## Exercise details
Pull out each line of the data below that contains the word "arrow".

## Raw data
•••••

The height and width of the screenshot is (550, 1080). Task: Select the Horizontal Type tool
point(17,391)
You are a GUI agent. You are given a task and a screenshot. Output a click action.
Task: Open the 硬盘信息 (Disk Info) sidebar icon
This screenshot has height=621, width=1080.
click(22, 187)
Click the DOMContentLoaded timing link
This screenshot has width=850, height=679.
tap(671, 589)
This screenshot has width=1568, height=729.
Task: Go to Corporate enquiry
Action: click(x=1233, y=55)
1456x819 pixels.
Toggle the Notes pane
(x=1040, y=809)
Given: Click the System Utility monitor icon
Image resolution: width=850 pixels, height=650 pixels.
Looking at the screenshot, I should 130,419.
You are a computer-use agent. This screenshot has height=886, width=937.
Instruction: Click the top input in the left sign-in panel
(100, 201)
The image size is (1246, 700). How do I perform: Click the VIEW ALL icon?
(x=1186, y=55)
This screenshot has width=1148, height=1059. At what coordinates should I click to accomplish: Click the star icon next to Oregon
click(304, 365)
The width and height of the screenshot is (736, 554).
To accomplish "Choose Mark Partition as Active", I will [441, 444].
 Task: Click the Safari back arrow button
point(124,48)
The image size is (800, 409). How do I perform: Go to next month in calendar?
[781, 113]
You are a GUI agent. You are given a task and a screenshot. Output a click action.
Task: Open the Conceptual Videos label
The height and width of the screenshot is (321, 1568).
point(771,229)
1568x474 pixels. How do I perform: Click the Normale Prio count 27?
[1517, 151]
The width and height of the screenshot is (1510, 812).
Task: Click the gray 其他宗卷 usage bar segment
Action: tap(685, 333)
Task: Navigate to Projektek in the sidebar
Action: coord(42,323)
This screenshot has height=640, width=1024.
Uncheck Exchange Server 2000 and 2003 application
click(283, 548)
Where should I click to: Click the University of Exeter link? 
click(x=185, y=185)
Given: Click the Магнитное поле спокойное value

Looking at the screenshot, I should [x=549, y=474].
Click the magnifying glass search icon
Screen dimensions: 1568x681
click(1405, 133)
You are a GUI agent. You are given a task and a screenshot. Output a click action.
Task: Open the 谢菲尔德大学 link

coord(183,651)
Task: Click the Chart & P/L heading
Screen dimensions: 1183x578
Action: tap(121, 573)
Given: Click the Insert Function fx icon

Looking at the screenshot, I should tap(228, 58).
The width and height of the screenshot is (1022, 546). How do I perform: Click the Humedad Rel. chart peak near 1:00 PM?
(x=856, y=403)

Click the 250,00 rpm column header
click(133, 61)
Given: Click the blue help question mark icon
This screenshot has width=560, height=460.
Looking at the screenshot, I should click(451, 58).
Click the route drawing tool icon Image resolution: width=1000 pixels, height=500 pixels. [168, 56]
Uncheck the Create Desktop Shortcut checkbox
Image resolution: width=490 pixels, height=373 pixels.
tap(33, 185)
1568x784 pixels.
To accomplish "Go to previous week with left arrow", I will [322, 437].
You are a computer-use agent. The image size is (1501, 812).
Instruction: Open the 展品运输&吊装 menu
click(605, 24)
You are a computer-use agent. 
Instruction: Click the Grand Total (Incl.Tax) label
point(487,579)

•••••

## Answer to the problem
 Task: Click the Safari back arrow button
To accomplish "Go to previous week with left arrow", I will [322, 437].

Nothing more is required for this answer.